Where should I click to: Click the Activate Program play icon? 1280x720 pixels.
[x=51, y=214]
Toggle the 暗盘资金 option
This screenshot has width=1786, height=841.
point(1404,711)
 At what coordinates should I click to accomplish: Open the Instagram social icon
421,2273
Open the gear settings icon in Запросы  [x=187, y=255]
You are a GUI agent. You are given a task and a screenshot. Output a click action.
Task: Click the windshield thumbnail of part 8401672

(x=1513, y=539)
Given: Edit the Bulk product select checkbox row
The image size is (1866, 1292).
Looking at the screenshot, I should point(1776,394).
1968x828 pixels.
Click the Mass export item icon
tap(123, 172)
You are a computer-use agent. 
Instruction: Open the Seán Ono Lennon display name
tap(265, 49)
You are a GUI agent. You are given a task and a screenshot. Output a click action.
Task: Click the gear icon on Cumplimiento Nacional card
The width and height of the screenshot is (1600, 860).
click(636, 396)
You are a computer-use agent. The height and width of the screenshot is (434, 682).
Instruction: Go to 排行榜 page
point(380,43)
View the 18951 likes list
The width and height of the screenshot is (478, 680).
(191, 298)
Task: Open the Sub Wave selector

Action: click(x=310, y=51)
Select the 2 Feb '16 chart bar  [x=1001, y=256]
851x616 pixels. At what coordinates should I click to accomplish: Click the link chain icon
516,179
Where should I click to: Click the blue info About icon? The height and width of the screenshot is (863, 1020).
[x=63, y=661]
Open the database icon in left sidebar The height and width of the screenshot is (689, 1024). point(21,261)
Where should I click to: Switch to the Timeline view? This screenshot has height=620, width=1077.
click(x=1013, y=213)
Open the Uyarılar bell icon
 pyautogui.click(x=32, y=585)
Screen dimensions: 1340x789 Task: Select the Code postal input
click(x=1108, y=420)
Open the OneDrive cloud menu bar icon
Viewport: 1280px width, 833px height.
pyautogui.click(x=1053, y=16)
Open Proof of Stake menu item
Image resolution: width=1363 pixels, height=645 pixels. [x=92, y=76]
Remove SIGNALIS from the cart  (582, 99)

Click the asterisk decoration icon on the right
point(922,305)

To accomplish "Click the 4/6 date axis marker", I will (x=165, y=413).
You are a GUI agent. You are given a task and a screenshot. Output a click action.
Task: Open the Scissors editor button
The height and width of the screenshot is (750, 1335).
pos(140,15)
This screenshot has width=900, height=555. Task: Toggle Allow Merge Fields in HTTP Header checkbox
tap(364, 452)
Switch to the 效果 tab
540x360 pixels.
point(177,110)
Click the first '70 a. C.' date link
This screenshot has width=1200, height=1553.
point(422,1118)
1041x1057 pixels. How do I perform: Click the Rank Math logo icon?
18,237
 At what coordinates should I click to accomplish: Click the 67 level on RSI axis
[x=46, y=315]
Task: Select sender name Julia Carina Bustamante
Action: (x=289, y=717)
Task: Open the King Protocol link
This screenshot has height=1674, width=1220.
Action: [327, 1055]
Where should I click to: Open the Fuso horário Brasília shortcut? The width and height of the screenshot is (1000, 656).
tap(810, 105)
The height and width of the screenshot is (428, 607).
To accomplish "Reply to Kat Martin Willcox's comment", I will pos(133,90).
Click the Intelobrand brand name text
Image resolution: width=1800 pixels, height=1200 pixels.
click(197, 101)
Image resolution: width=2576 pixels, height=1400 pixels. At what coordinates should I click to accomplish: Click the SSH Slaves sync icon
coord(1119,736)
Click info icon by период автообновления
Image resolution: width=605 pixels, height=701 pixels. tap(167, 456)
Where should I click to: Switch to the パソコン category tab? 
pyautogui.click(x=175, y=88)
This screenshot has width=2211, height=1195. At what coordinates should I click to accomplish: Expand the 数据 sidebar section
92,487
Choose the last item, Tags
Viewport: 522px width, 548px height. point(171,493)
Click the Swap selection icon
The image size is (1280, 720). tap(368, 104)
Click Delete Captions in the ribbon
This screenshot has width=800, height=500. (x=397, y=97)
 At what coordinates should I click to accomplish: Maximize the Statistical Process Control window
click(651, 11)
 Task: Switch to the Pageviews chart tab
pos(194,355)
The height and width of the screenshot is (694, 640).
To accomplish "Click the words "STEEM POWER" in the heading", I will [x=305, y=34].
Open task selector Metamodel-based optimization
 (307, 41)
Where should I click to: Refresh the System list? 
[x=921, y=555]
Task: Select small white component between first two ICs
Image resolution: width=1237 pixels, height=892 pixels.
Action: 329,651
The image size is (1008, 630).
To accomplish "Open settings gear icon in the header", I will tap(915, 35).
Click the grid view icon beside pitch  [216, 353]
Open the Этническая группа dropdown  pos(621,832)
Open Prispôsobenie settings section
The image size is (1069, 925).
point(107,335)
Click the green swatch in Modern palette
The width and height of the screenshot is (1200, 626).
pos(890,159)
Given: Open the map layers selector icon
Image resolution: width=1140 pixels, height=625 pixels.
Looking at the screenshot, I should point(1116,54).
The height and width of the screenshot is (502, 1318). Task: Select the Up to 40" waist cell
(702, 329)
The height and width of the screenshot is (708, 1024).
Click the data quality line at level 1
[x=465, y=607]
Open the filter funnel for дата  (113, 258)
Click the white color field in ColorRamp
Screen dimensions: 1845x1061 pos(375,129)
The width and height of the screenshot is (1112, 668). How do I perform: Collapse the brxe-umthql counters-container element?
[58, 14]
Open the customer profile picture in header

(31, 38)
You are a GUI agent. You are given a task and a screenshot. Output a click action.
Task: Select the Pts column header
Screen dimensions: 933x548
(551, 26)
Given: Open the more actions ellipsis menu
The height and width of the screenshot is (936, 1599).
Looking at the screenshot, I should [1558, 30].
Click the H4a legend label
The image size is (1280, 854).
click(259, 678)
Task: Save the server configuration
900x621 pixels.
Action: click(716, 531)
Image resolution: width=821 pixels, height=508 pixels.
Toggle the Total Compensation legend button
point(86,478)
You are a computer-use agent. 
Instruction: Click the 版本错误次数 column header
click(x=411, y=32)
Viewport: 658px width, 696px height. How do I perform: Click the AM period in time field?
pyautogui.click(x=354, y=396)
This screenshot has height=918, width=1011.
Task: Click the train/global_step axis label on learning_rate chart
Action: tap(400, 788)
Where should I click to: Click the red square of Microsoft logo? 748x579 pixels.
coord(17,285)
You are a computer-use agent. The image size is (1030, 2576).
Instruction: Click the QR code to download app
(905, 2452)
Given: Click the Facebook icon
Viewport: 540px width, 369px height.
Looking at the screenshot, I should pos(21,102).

***

__The problem__
Everything above from the line containing "Task: Click the gear" down to the line containing "View the 18951 likes list" should be copied exactly, both end lines included, and nothing else.

__Answer for the task__
Task: Click the gear icon on Cumplimiento Nacional card
The width and height of the screenshot is (1600, 860).
click(636, 396)
You are a computer-use agent. The height and width of the screenshot is (434, 682).
Instruction: Go to 排行榜 page
point(380,43)
View the 18951 likes list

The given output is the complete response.